A partir de ese día, Sandra no tuvo más remedio que reprimir sus apetencias visitadoras y dominar esa patológica tentación suya de ir tan a menudo a su casa para comprobar, (¿o sería más acertado, según su hijo, utilizar otro verbo? Inspeccionar. Controlar. Husmear. Vigilar. Dirigir. Gobernar… etcétera, etcétera) que no necesitaba una ayudita femenina en las tareas domésticas. A lo que ella nunca se negaría, es más, aceptaría con sumo placer, porque necesitaba sentirse necesitada. Desde que su hijo se fue a vivir solo, echaba muchísimo de menos su rol de madre.

En más de una ocasión, Iván la había sorprendido abriendo disimuladamente el frigorífico para asegurarse de que no le faltaba comida. Mirando dentro del cesto que había en el baño, junto a la lavadora, por si contenía ropa sucia que ella pudiese lavar. Pasando el dedo por encima de los muebles para medir el nivel de polvo acumulado y, como no... siempre soltaba alguna de esas frases típicas y repetitivas que forman el amplio repertorio de consejos de madres a hijos:

“¿Estás comiendo bien cariño? Te veo un poco más delgado”. Era su favorita.  

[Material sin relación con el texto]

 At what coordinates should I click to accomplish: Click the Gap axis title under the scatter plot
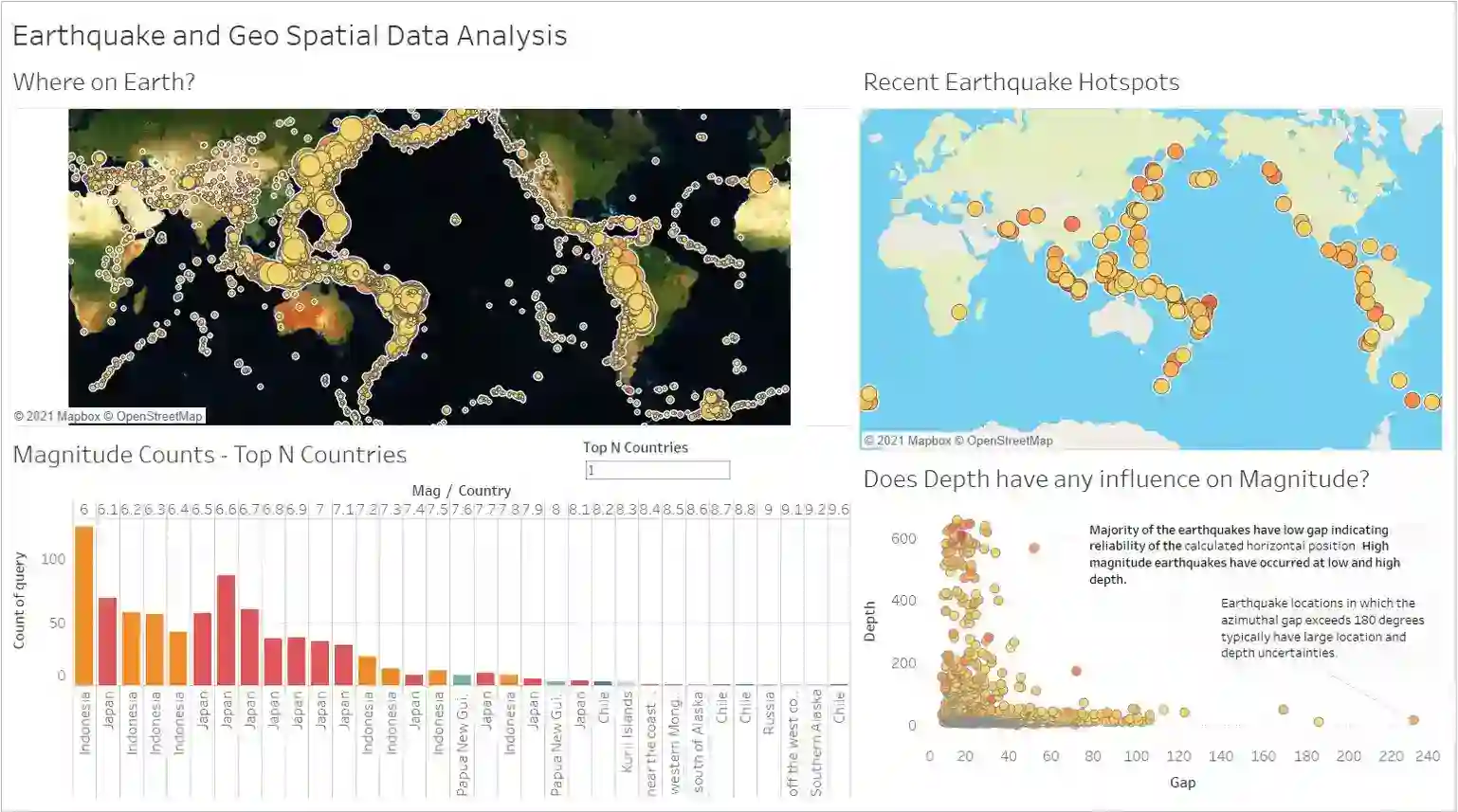(1182, 783)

Sandra actuaba como si no quisiera darse cuenta de que su niño ya tenía veinticuatro años y habían quedado lejos los juegos en el parque con sus amigos. Los besos al despedirse antes de entrar al colegio. La seguridad y el cobijo de sus abrazos en las noches de pesadillas. Y no estaba ni mucho menos en disposición de admitir que sus continuas atenciones también habían dejado de ser necesarias hacía ya tiempo.

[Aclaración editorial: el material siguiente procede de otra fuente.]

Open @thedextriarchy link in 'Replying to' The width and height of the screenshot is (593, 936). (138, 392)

A menudo, pensaba apenada en lo difícil que es para una madre tener que hacerse a la idea de que tarde o temprano, llega el temido día en el que los hijos rompen definitivamente el cordón umbilical virtual que aún les une a la figura materna, para descubrir por sí mismos el complejo mecanismo del mundo exterior. Es ley de vida, se decía… Pero sin duda, la vida tiene un ramillete de leyes que son claramente injustas las mires por donde las mires.  

Muy a su pesar, antes de aventurarse a pasar por su casa con la manida excusa de que tenía algunas cosillas que hacer por la zona, tendría que llamar por teléfono para recibir su visto bueno. Pero si de esta forma contribuía a que se demostrara a sí mismo que podía ser autosuficiente, ella no tendría el menor problema en aportar su granito de arena.

A cambio, e igualmente muy a su pesar, sin mostrar demasiado entusiasmo y bajo juramento obligado por su madre, Iván se comprometió a conversar con ella telefónicamente todos los días. Aunque sólo fuese un ratito. Con unos escasos segundos cada día, mamá se daría por satisfecha y paliaría, en cierta medida, la pena de no poder pasar a verlo siempre que a ella le hubiese apetecido.

Pero hoy no había ido a su casa precisamente de visita. Si estaba incumpliendo su parte del trato no era por iniciativa propia. Estaba allí, porque Iván había sido el primero en romper su juramento pasando olímpicamente de lo acordado.

Esa mañana no la había llamado. Siempre lo hacía a la misma hora, como si fuera un ritual. Justo antes de irse a trabajar. A las ocho a.m. en punto. Con la precisión de la lengua de los camaleones.

A las ocho y cuarto, Sandra ya estaba acabando de comerse sus propias uñas como parte del desayuno. Ese cuarto de hora esperando la llamada de su hijo se le hizo eterno. La resultaba imposible hacer cualquier tarea de la casa con esa desazón ocupando su cerebro.

No podía aguantar más. Descolgó el teléfono, y tecleó su número con la misma ansiedad que mostraría un fumador empedernido afanado en quitar el precinto de plástico al paquete de tabaco con mano temblorosa, arrepentido de haber tomado la errónea decisión de dejar de fumar apenas dos días antes.